Film and the Nuclear Age by Toni A. Perrine

Film and the Nuclear Age by Toni A. Perrine

Author:Toni A. Perrine [Perrine, Toni A.]
Language: eng
Format: epub
Tags: History, General
ISBN: 9781317732198
Google: wvODDwAAQBAJ
Publisher: Routledge
Published: 2019-01-22T17:44:17+00:00


C. Nuclear Submarines

The submarine provides an especially interesting setting in which the themes of the Cold War nuclear disaster film are played out and intensified. Itself an expression of murky phallic power, the nuclear weapons carried by the nuclear propulsion submarine are now the most important component of the U.S. nuclear triad. Conservative journalist George Will asserts, “U.S. submarines were crucial in winning three wars—the world wars and the Cold War—and today may be what battleships and then aircraft carriers were: the capital ships—those vessels that, when present, control the sea.”18 All that power packed into a 560 foot tube can play havoc with a crew that is exclusively male, rigidly hierarchical and almost continually under conditions of psychological and physical stress.
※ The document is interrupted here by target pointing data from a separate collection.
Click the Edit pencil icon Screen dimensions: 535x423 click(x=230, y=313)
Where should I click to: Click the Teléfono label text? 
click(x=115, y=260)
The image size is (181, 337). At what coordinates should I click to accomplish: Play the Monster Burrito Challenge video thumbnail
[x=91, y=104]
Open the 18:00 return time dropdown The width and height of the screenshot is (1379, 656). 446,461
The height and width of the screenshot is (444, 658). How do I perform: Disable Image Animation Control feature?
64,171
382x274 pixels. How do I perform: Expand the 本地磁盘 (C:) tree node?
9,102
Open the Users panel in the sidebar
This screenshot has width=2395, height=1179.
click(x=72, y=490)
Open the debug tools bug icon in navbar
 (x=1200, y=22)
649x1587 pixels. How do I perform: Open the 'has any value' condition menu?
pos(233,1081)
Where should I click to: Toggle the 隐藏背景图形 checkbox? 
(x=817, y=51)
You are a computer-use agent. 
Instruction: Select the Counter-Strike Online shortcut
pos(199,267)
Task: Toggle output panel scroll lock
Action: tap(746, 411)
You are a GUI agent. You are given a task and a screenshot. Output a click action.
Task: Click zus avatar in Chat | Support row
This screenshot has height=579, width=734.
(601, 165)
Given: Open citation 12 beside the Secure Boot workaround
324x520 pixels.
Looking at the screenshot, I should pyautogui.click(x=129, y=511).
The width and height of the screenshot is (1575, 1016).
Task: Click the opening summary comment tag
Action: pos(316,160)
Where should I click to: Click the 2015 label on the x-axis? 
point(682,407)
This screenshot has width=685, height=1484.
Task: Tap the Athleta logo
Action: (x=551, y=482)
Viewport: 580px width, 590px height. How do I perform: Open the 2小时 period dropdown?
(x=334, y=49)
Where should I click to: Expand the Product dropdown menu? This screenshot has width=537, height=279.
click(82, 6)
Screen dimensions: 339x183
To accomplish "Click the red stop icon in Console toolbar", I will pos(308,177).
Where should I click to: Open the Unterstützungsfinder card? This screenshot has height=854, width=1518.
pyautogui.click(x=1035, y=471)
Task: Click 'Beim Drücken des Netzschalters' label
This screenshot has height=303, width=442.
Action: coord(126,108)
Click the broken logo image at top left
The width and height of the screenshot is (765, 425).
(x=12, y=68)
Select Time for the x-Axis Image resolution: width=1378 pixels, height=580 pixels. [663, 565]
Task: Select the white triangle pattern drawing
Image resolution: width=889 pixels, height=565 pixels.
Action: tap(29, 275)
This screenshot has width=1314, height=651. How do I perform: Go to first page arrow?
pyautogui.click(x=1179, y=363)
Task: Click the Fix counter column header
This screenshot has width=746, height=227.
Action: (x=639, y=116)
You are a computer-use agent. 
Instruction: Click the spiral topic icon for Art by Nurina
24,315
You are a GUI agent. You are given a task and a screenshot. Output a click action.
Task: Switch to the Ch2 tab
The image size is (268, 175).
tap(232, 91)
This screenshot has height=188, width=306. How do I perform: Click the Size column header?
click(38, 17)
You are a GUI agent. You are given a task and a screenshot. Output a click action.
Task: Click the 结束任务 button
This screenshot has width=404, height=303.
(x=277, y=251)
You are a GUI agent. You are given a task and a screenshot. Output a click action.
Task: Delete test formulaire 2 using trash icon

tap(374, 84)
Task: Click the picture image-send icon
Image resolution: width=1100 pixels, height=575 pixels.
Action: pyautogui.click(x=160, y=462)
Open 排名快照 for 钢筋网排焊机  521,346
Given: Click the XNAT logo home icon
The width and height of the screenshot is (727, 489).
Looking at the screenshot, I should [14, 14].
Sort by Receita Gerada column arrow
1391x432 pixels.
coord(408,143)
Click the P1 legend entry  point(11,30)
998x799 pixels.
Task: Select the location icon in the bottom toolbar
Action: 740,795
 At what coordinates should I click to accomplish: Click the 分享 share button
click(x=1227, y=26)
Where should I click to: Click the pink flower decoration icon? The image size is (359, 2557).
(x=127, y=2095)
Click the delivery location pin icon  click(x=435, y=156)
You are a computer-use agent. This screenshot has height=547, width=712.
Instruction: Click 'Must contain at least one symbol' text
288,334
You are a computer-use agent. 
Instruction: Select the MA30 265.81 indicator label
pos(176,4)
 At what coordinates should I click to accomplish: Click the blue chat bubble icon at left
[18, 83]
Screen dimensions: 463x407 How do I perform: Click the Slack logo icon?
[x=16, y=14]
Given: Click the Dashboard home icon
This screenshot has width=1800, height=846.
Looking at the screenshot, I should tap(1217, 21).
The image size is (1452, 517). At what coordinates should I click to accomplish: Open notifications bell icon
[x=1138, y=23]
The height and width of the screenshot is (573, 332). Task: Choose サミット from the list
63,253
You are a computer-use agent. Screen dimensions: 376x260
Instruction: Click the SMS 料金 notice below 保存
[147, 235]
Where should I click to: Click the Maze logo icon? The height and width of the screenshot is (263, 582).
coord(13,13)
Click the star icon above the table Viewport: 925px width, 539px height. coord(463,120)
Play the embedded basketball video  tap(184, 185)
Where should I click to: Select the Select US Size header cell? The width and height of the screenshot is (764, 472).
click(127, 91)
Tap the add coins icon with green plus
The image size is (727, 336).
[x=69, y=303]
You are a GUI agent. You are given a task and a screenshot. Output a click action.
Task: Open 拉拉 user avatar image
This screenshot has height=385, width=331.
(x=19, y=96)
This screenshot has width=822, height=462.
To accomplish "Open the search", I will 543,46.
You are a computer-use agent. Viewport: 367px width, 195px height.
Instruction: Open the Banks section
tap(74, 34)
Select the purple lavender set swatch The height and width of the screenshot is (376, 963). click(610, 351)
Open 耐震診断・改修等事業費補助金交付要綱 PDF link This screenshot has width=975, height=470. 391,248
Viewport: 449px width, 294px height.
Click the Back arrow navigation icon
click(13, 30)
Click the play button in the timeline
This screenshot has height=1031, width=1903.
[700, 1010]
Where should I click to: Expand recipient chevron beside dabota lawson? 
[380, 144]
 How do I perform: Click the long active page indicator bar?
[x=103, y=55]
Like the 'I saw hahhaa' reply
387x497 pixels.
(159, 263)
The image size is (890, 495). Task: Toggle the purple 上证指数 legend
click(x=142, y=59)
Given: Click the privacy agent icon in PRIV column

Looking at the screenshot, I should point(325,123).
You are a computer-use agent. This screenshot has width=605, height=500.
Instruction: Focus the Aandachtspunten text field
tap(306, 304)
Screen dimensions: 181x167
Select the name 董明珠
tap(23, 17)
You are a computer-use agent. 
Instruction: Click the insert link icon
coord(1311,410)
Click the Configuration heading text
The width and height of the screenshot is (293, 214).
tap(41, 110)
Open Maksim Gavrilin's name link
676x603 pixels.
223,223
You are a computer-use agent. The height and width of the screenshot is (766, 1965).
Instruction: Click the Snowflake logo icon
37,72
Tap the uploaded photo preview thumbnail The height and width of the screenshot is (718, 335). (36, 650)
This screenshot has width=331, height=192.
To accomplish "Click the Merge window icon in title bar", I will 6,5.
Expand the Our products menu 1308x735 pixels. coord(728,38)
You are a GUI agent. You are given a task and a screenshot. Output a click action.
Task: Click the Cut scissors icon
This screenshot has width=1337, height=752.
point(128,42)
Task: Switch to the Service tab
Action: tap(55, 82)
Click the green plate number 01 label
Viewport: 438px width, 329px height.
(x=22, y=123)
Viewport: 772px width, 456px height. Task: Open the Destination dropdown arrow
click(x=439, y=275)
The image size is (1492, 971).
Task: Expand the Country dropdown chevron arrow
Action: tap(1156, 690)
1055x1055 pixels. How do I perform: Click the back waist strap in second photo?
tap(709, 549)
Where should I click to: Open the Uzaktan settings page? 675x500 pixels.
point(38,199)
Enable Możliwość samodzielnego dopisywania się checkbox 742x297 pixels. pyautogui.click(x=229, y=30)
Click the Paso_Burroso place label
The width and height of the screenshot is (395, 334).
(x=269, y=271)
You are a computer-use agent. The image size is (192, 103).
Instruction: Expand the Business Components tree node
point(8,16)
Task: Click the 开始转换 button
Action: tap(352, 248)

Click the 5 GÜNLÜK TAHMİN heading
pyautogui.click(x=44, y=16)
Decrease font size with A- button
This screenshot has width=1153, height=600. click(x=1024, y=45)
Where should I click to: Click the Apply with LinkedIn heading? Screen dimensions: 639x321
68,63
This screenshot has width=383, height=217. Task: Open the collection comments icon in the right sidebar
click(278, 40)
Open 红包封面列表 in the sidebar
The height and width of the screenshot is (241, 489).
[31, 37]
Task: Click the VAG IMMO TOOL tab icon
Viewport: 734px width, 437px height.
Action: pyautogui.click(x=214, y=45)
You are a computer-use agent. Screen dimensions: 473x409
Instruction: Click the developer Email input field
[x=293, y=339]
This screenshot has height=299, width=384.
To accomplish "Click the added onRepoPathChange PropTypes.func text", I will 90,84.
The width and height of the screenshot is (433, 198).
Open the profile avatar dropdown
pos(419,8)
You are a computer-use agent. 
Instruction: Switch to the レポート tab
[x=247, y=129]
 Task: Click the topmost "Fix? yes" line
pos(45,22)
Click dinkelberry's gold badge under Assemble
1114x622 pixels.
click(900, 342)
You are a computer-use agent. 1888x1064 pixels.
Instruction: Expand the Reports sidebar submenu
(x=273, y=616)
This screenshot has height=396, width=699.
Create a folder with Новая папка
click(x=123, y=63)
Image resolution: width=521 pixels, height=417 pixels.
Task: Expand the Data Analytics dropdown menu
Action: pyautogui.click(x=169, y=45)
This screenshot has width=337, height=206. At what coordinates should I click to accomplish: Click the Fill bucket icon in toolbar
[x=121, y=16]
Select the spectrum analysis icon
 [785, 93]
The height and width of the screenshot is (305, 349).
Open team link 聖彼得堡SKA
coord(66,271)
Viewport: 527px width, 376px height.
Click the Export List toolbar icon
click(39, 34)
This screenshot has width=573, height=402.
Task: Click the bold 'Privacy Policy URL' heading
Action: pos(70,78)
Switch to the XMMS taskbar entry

In Voyage to the Bottom of the Sea (1961), a strange atmospheric phenomenon called Van Allen’s belt (presumably the result of atmospheric testing of nuclear weapons) creates a radioactive sky that disrupts the Earth’s weather patterns, creates a “frightening ring of fire encircling the Earth,” and threatens world destruction. A U.S. admiral concocts a plan to fire a nuclear missile in order to explode the belt clear of the Earth’s magnetic pull, but his scheme is regarded as “suicidal insanity” by the world’s scientists who have gathered at the United Nations to review it. Convinced that he can save the Earth, and willing to jeopardize his crew in the quest, the admiral hijacks a nuclear submarine and encounters incredible dangers, including mine fields, attacks by other subs, and even a giant octopus, in his rush to reach the proper location for the missile shot (dictated by the earth’s rotation). This synopsis does not do justice to the bizarre intricacies of the plot, but the film ends when the belt burns itself out, the crisis is suddenly over and the sub sets full speed for home under blue skies.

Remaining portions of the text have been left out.